You are the person who has the highest conviction and with highest allocation (I think close to 60% of your postfolio) in this business. We all now can see that you were spot on… Some of us gained from your continuous post on this thread. Unfortunately, for me I could not hold on to it at a time where I though that it would come down for some time. So I sold and waited for correction, which eventually did happen, but I wanted more correction… you know, the ‘greed’ and it started the upward journey. I could not catch it again. Which again was a great mistake as even if I could bought it 50% more than my selling price, I would have been still a winner… anyway this happens I guess.
So, thank you. It would be really great if you could share some of your current thoughts on GPIL.

6 Likes

It doesn’t matter much in overall scheme of things. India needs close to 200mnt of iron ore and that demand is growing at 7-8% so around 15-16mnt per year. Despite all these expansions, iron ore supply won’t over run the demand. Secondly, most of these companies are integrating into steel and steel can be exported in worst case. Here too the key driver of steel price is China’s exports. The key differentiation will come from cost of production.

24 Likes

Hi This is from AR,By what means company received cash and cash equivalent how it will be used ?

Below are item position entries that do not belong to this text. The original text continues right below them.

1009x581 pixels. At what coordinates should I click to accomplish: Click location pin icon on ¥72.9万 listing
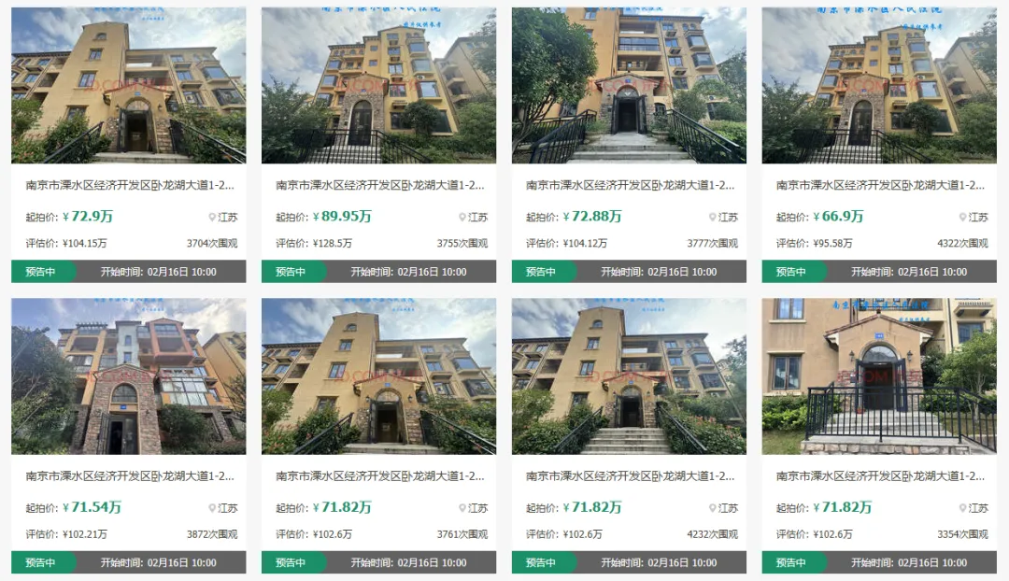click(212, 218)
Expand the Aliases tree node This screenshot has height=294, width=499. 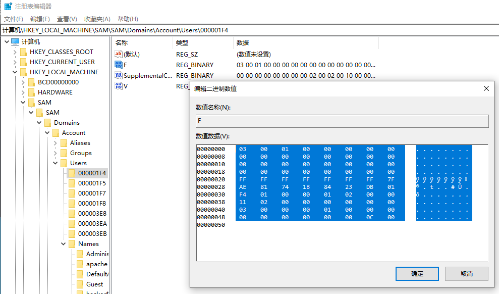click(x=55, y=142)
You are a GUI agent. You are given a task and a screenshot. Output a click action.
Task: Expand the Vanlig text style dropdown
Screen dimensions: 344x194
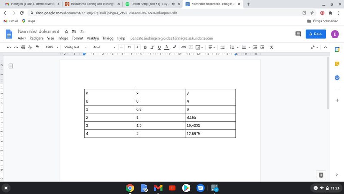tap(75, 47)
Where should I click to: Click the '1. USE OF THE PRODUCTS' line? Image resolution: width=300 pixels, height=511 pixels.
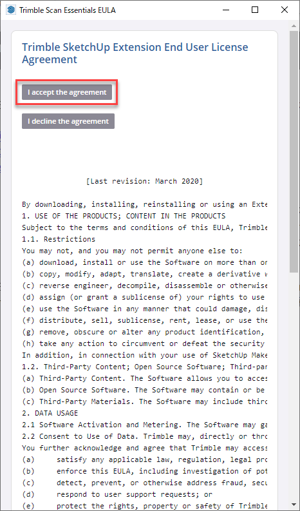pos(124,216)
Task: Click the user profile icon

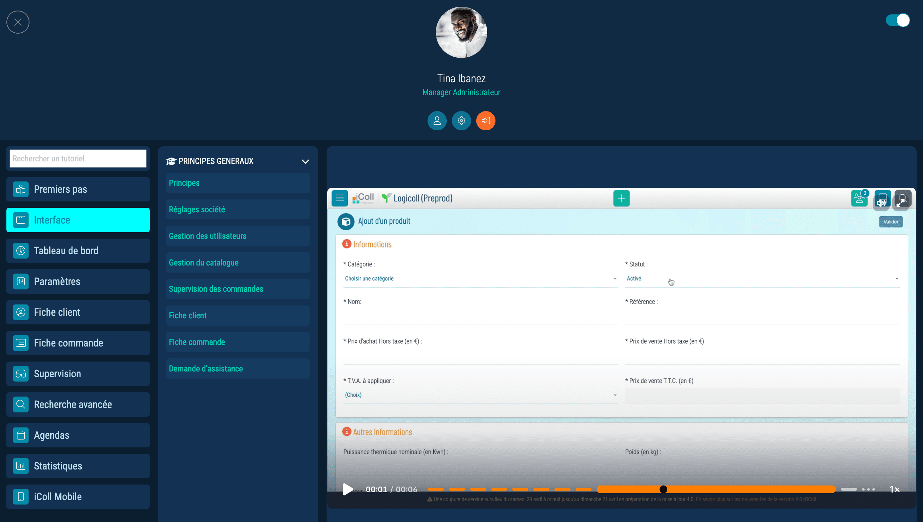Action: point(437,120)
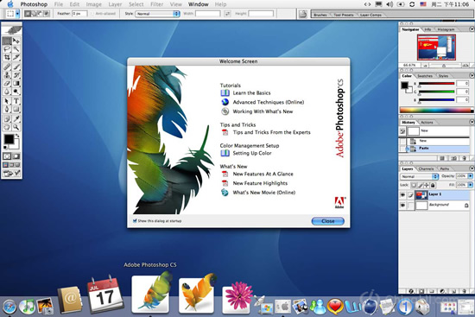
Task: Open layer blend mode Normal dropdown
Action: pos(419,176)
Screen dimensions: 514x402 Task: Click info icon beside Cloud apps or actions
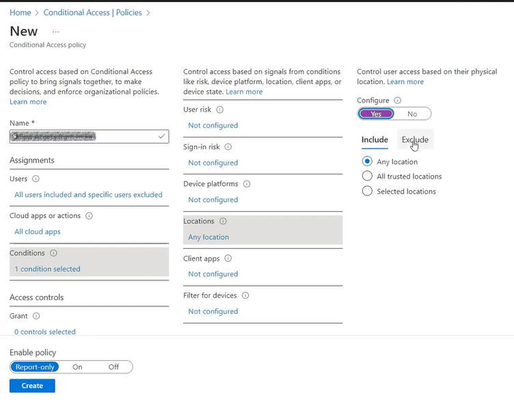point(90,216)
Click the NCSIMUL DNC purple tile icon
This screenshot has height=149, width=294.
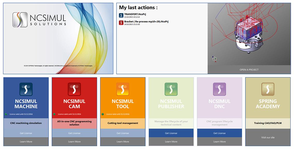point(219,89)
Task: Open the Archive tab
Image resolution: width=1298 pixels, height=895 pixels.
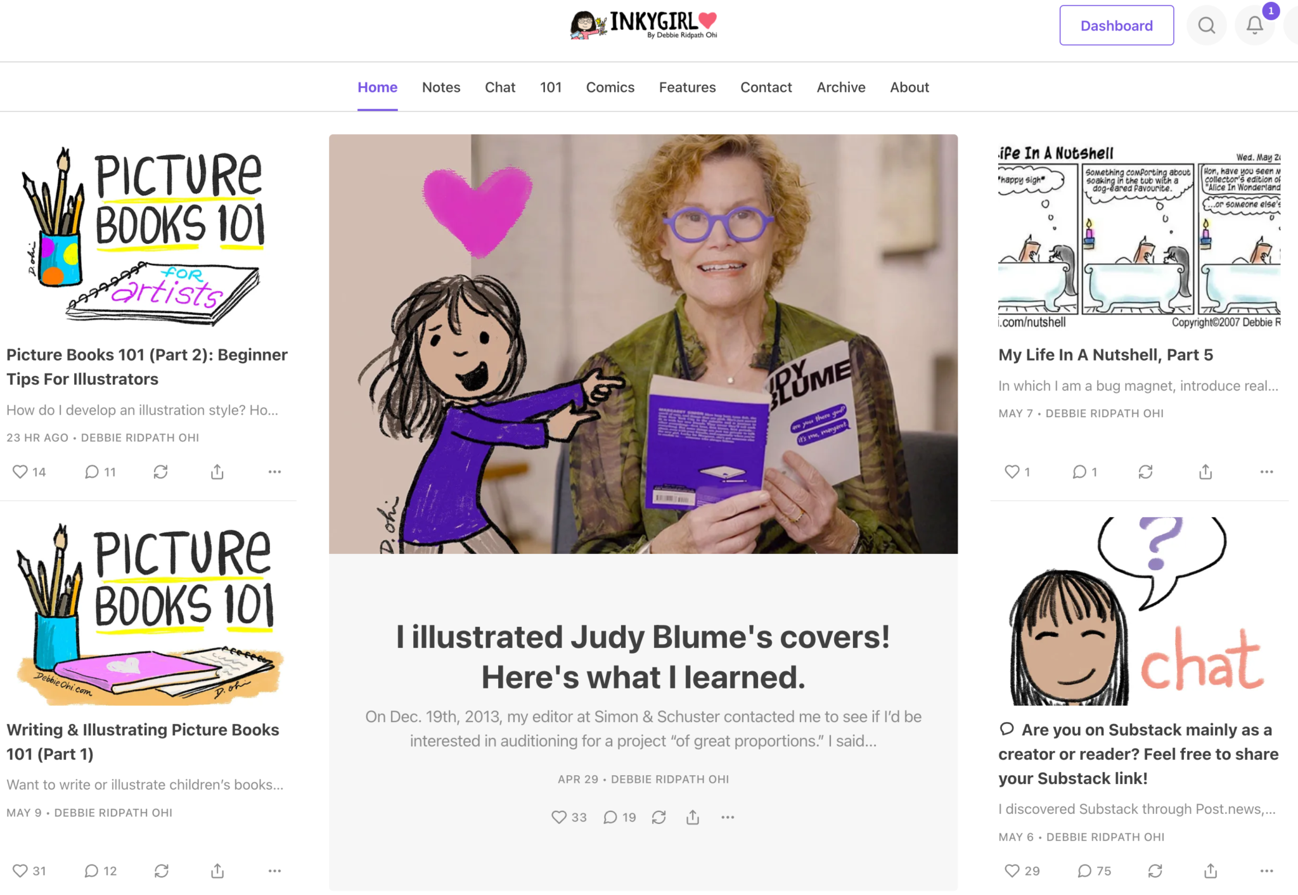Action: (840, 87)
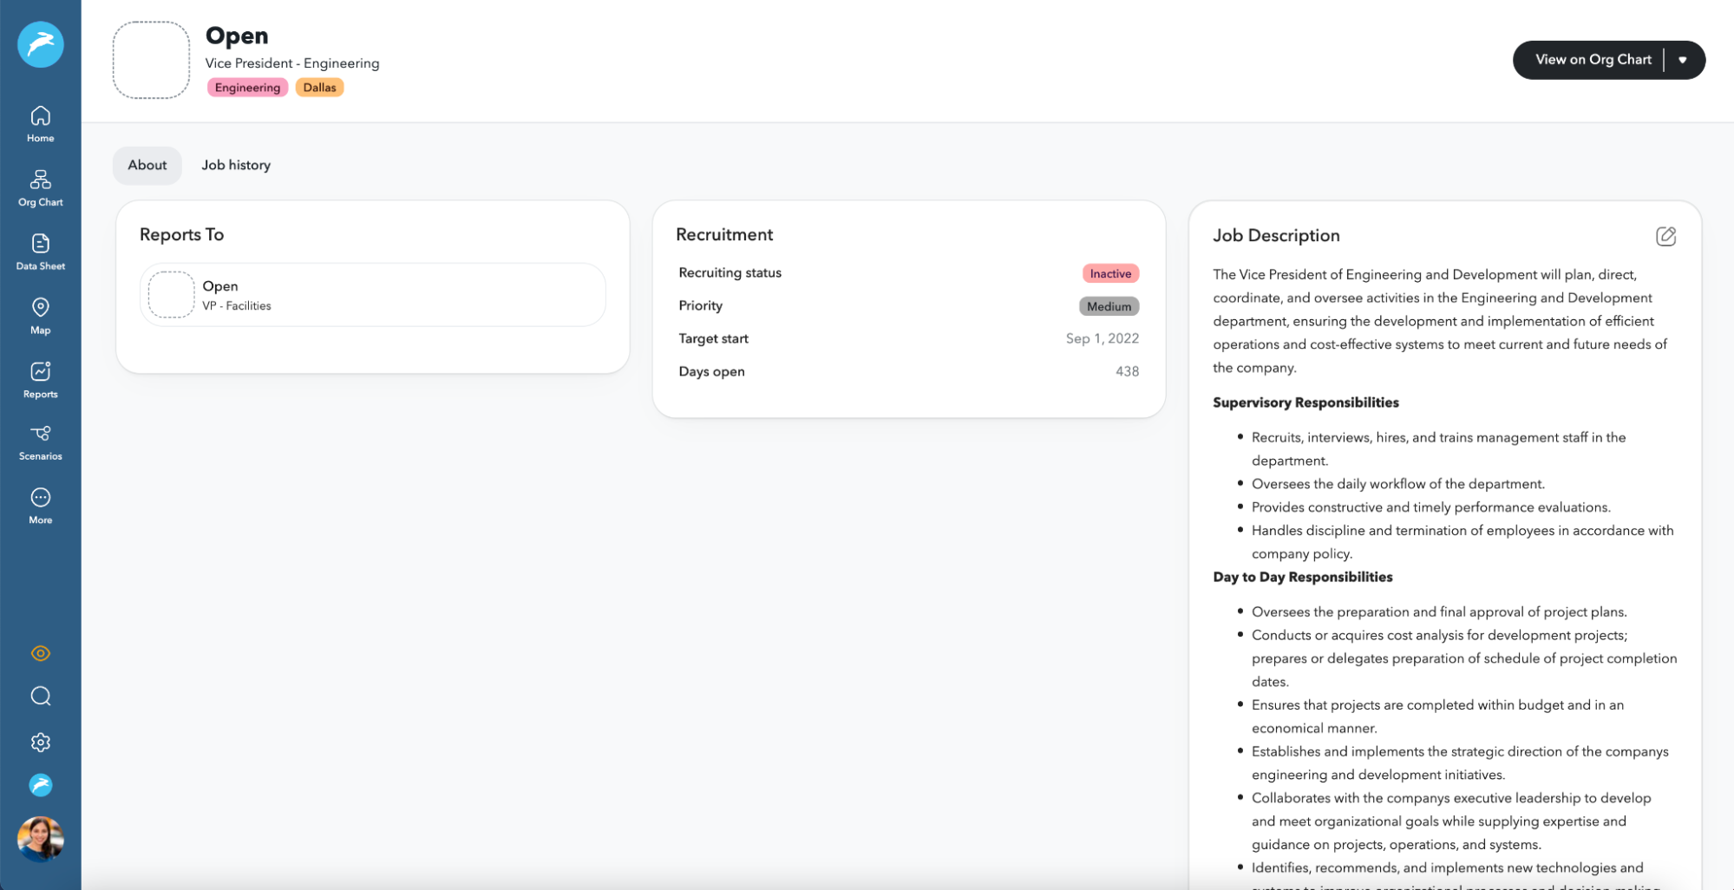Open the Data Sheet view
1734x890 pixels.
point(40,250)
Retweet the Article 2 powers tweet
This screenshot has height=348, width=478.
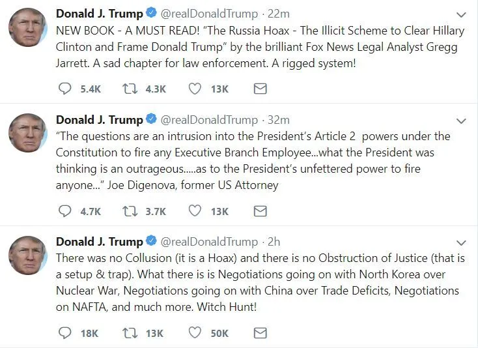pyautogui.click(x=130, y=210)
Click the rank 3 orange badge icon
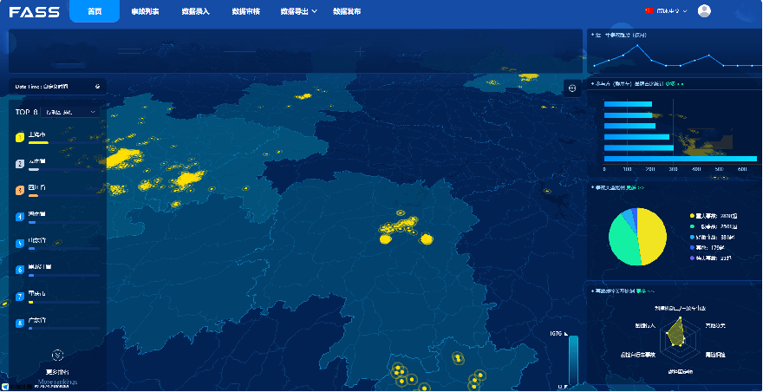Image resolution: width=763 pixels, height=392 pixels. [20, 190]
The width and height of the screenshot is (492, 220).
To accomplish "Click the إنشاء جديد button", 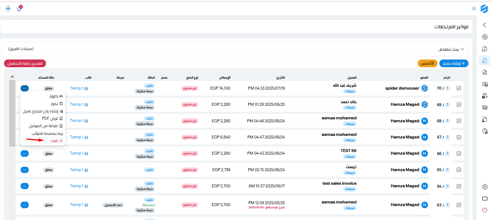I will (x=454, y=63).
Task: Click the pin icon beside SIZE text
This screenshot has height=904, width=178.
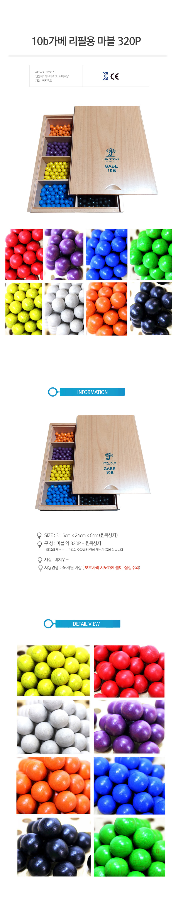Action: pos(39,535)
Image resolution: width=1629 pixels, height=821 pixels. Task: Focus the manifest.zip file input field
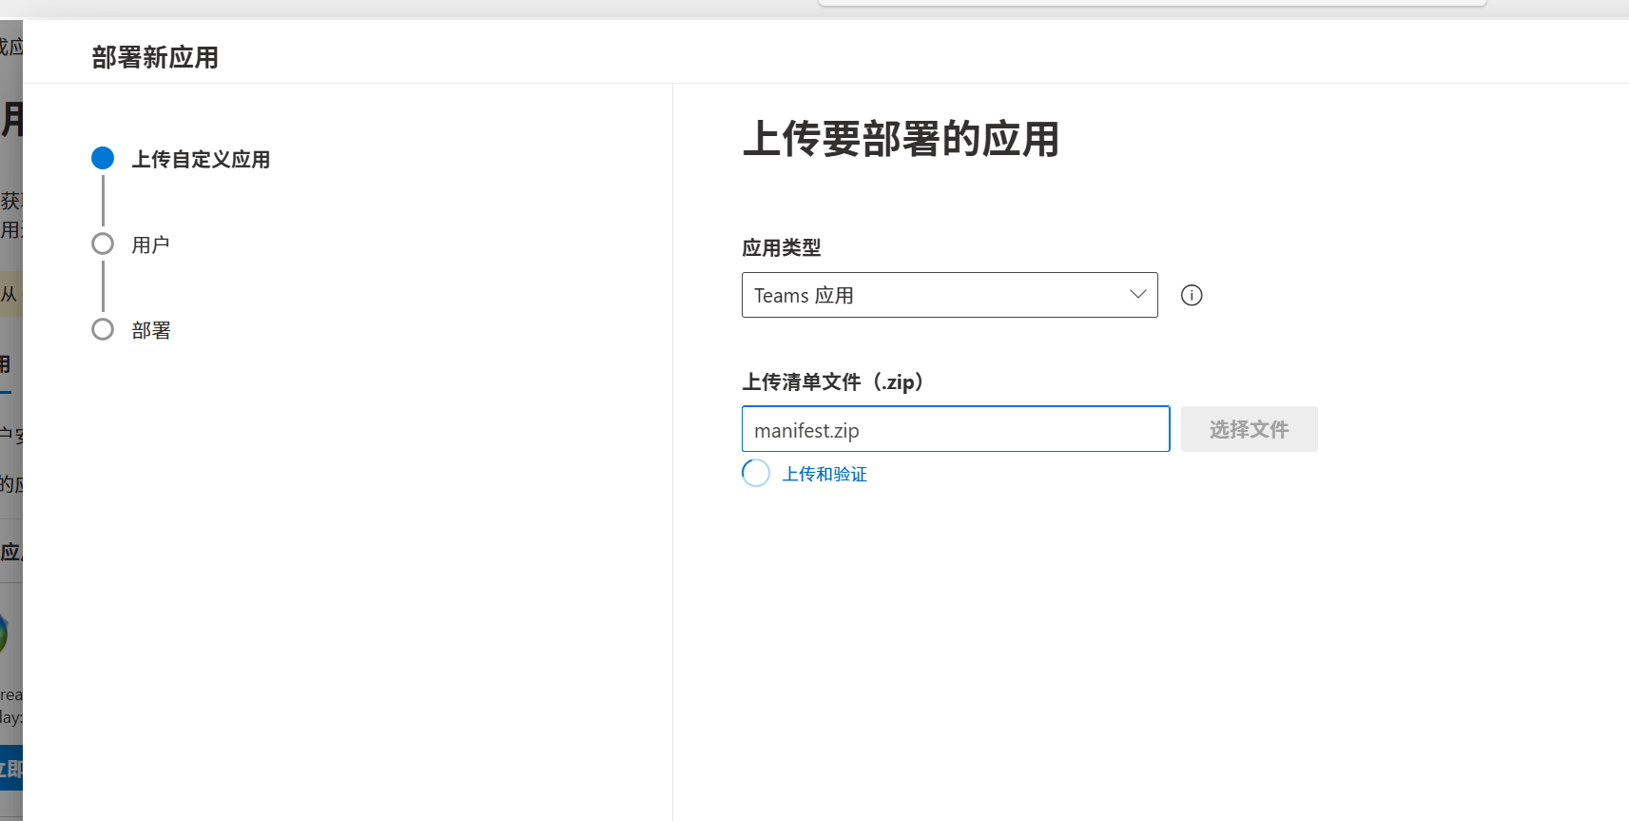point(955,429)

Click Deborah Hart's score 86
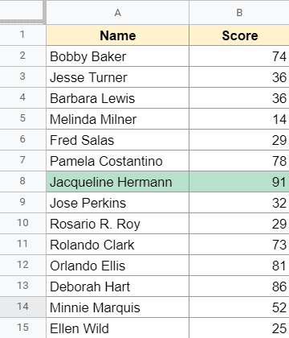[239, 286]
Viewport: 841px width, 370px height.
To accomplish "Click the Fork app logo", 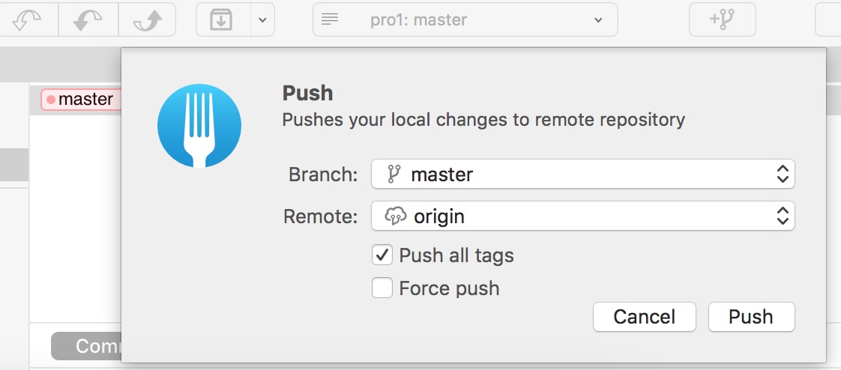I will click(x=199, y=126).
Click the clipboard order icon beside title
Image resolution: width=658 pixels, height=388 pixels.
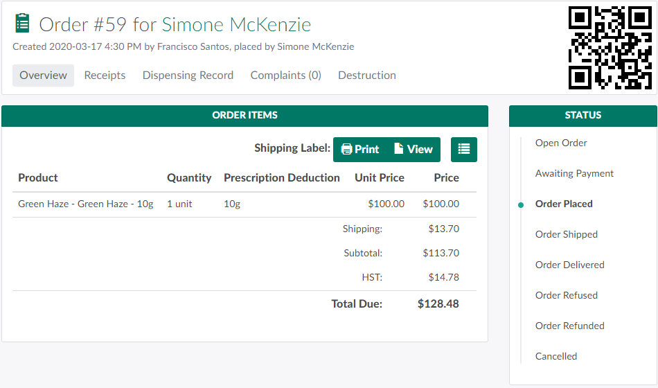(x=22, y=24)
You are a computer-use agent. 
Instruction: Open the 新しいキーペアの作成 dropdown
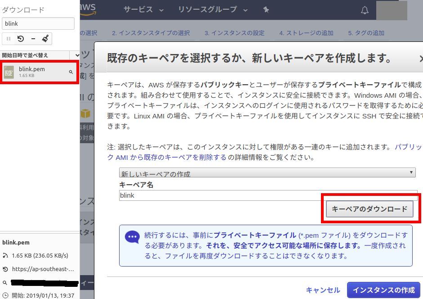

And also why PAT is too low last year? because of RM cost if yes it will be solved this year

Growth prospects are still very much attached. Opportunity is not lost in my view. Company can do fairly well from here given the capex from internal accruals and premium product (iron ore FE content 66%) versus others producing lesser FE content iron ore.

4 Likes

Operating Margin : 16-20% (even in down cycles in iron ore)

Unique asset ie Mine (higher Fe content)

2 Likes

higher Fe content + lower royalty paid, since they didn’t need to participate in the recent auctions.